Moreover, we have to remember not to fall prey to the error of lifting one passage of Scripture out of context and absolutizing it to the detriment of other texts. Jesus’ words must be understood as coming from the same Jesus who prayed, “Not my will, your will be done” (Mark 14:36). So whatever we are asking for must first be God’s will for us to possess. After all, whatever is against God’s will is evil, and God can’t do evil. So if we’re asking God for something against his will—even if we don’t know that’s what we’re doing—it makes sense that God would not grant it to us. That is precisely what St. John brings to the discussion in 1 John 5:14-15: “if we ask anything according to his will he hears us. And if we know that he hears us in whatever we ask, we know that we have obtained the requests made of him.”
Coming from an Assemblies of God background, I remember suffering from the same root theological error here that the Word of Faith Movement suffers from. It is a belief that because Jesus “took our infirmities” on the cross, and “by his stripes we were healed,” according to 1 Peter 2:24 (cf. Isa. 53:3-5), this means that what Christ accomplished on the cross by way of healing can and will be fully appropriated in our lives now, this side of the veil, if we but have faith. Herein lies the fatal flaw.
The New Testament reveals that the fullness of the atonement of Christ will not be applied in our lives until we are perfected in heaven. For example, Romans 8:23 says plainly, “We wait for adoption as sons, the redemption of our bodies.” Our bodies are not redeemed yet! The older I get, the more profound this truth becomes! Just getting out of bed in the morning can be revelatory!
At times, and according to God’s will, the grace of God purchased for us on the cross will be applied in healing our bodies, but that is not the norm. That is a miracle. And miracles do happen, but not always. Not even usually! Paul asks, “Do all work miracles? Do all possess gifts of healing?” (1 Cor. 12:29-30). The answer is no!
Moreover, it’s not just our bodies that are not redeemed. Our souls, too, though “redeemed” through baptism, are not yet fully and finally redeemed, either. They are still subject to sin and “infirmity.” That is why Paul will say, “Since we have these promises, beloved, let us cleanse ourselves from every defilement of body and spirit, and make holiness perfect in the fear of God” (2 Cor. 7:1). And that is why redemption is seen in Scripture as not only an accomplished reality in the life of Christians, but also as a future and contingent reality (Eph. 4:30; see also the Catechism of the Catholic Church 1069).
Make no mistake: this error is anything but trivial. It represents a shallow form of Christianity that tends to ignore the reality that everyone is not healed—even those with the greatest of faith. It teaches that everyone who is a true believer is supposed to be healed. And unfortunately, it can lead to a loss of faith in times of real crisis—when a child dies, or when a person is, in fact, not healed of a grave illness.

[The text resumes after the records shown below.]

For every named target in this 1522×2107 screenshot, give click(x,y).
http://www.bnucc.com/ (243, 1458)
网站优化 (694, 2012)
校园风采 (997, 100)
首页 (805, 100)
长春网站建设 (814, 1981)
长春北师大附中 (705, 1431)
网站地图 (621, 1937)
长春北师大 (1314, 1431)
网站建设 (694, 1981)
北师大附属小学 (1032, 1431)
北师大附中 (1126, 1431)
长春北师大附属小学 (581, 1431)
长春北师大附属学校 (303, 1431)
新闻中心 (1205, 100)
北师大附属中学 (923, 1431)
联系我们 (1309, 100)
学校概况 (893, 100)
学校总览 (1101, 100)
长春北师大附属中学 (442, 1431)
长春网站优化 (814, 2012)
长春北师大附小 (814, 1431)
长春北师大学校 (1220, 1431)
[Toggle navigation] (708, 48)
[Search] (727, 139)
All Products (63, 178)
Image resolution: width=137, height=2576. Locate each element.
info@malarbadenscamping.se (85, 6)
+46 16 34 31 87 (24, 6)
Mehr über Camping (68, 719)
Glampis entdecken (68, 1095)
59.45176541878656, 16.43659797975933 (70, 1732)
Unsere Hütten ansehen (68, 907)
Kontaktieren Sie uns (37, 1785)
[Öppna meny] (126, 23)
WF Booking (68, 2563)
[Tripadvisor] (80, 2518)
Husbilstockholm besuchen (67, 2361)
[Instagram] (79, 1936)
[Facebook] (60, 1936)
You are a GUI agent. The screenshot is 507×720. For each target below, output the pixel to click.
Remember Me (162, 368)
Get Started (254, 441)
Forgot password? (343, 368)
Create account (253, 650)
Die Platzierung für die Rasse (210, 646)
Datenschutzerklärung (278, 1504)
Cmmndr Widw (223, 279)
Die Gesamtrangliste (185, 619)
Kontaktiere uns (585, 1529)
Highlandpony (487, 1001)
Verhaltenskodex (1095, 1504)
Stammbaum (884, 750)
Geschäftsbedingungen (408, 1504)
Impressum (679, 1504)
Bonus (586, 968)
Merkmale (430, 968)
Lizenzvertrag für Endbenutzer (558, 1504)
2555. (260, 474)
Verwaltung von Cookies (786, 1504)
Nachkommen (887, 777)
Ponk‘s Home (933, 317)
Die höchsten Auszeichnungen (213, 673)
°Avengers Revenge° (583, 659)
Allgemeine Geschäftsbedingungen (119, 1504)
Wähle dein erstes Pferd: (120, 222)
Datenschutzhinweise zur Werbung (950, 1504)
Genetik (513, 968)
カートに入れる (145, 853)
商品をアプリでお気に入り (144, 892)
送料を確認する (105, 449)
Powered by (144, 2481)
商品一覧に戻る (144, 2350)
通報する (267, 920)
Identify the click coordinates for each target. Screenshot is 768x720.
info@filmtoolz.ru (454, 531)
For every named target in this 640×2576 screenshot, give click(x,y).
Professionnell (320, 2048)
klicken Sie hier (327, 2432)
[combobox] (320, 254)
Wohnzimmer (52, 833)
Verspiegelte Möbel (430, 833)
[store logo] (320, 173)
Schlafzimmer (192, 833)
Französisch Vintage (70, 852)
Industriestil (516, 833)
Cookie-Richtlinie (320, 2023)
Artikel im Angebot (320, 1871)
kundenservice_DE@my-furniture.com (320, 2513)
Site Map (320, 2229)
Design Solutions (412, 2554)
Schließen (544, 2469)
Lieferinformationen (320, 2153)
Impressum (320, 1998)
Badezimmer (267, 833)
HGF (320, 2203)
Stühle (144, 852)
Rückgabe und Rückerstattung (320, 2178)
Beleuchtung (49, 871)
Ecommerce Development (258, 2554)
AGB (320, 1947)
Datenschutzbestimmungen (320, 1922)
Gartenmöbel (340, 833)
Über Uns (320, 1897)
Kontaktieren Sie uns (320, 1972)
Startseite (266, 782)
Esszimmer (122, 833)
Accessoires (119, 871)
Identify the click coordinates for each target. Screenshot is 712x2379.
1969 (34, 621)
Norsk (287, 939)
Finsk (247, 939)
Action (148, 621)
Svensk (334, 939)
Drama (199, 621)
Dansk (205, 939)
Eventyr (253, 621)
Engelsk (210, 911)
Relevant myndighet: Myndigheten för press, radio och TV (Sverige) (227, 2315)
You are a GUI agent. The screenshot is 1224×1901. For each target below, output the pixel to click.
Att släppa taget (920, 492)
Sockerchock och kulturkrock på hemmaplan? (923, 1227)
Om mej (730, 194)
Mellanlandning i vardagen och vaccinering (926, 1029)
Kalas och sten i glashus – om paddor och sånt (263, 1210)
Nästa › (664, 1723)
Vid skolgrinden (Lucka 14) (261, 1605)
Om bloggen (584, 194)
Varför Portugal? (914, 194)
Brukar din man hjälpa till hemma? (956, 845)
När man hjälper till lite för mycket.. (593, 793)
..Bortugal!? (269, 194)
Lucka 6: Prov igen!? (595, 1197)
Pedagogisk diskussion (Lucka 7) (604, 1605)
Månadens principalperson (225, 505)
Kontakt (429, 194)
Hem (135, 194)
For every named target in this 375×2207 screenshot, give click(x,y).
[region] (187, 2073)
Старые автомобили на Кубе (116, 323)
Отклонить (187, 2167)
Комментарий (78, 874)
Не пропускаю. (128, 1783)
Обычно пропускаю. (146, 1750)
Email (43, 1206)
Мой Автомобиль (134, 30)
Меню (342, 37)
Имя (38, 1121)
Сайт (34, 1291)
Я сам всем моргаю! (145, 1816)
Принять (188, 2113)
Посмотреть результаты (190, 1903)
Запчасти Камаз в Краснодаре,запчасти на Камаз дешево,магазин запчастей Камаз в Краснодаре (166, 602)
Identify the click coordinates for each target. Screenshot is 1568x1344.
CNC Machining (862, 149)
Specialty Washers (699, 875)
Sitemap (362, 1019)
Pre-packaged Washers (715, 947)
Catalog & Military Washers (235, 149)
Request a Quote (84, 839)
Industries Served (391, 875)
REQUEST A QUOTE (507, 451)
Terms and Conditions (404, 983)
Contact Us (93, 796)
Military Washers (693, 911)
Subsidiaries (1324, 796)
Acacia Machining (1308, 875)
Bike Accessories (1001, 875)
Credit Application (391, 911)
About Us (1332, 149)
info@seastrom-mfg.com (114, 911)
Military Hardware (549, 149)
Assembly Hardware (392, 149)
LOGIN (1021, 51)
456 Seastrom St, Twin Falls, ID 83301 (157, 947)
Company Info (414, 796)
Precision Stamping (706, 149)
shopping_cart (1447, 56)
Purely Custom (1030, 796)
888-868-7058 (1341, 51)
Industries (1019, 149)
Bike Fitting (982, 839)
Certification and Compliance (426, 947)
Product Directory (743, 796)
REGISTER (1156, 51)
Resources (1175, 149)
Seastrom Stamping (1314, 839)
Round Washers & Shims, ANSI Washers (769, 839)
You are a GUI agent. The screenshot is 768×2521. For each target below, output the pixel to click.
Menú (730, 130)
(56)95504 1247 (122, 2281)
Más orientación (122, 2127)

The truth is, we must trust God in all things. We cannot always know our own hearts (see Jer. 17:9) or the will of God in many of the matters we face. Paul tells us that now, “we know in part and we prophesy in part” (1 Cor. 13:12). When we ask God to heal us and we persevere in prayer, there is a time simply to accept and rejoice in God’s will, even if his will is not yet our will. Our Lord’s example is the paradigm for us in the spiritual life . . . always: “not what I will, but what you will.”
The will of “the man, Jesus Christ” (see 1 Tim. 2:5) was always in conformity with God’s will. Ours is not. But if we would but pray the words of Christ in faith, begging for God’s grace, we will be amazed to find that our will—bit by bit—conforms to God’s. Ultimately, that is the only way to true peace. And what we discover over and over in the spiritual life is that God has a tendency to work far more powerfully through our infirmities than he would have done through our supposed strengths.